Help using Base SAS procedures

Removing records in a time series that do not satisfy certain conditions_phaseII

Accepted Solution Solved
Reply
Super Contributor
Posts: 338
Accepted Solution

Removing records in a time series that do not satisfy certain conditions_phaseII

Hi SAS Discussion Forum,

In the data set (belwo), bank_number, Account_number and current_date are the

variables that would uniquely identify a record. 

You will see account_number 111 and 777 in two places but they are unique as they belong to 2 different banks.

data a;

informat Current_date date9.;

Input Current_date   Account_number $12-14 Arrears_Band $17-23 bank_number;

Format Current_date date9.;

cards;

28FEB2010  111  NPNA    10

31MAR2010  111  Current 10

31MAY2010  111  NPNA    10

31MAR2010  222  NPNA    20

31MAY2010  222  Current 20

31OCT2010  222  Current 20

30JUN2011  222  90 +    20

31JUL2011  222  NPNA    20

28FEB2010  444  30 - 60 30

31MAR2010  444  Current 30

30APR2010  444  30 - 60 50

31MAY2010  444  Current 50

28FEB2010  555  60 - 90 70

30JUN2011  555  90 +    70

31MAR2011  666  60 - 90 80

30JUN2011  666  90 +    80

28FEB2010  777  90 +    90

30JUN2011  777  Current 90

31MAR2011  111  90 +    100

30JUN2011  111  Current 100

31DEC2010  999  Current 10

31JAN2011  999  NPNA    10

28FEB2010  123  NPNA    20

31MAR2010  123  NPNA    20

30APR2010  123  NPNA    20

31DEC2010  777  Current 90

31JAN2011  777  NPNA    90

28FEB2011  777  NPNA    90

31MAR2011  777  NPNA    90

;

run;

/*Question:

I need to remove all the records that do not satisfy the below 2 conditions.

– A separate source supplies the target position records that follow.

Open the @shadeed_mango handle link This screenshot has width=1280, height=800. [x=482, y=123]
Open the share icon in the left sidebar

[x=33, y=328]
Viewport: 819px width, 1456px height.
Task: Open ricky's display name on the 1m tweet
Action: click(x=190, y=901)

1) For a given 'account_number', when first occurrence of 'current_date'

=28FEB2010, 'Arrears_Band' could take any value

2) For a given 'account_number', when first occurrence of 'current_date'

^=28FEB2010, "Arrears_Band" must be "Current"

Answer:

All Records pertaining to combinations below should be completely removed from our data set using a suitable code (pink color records should be removed from data set).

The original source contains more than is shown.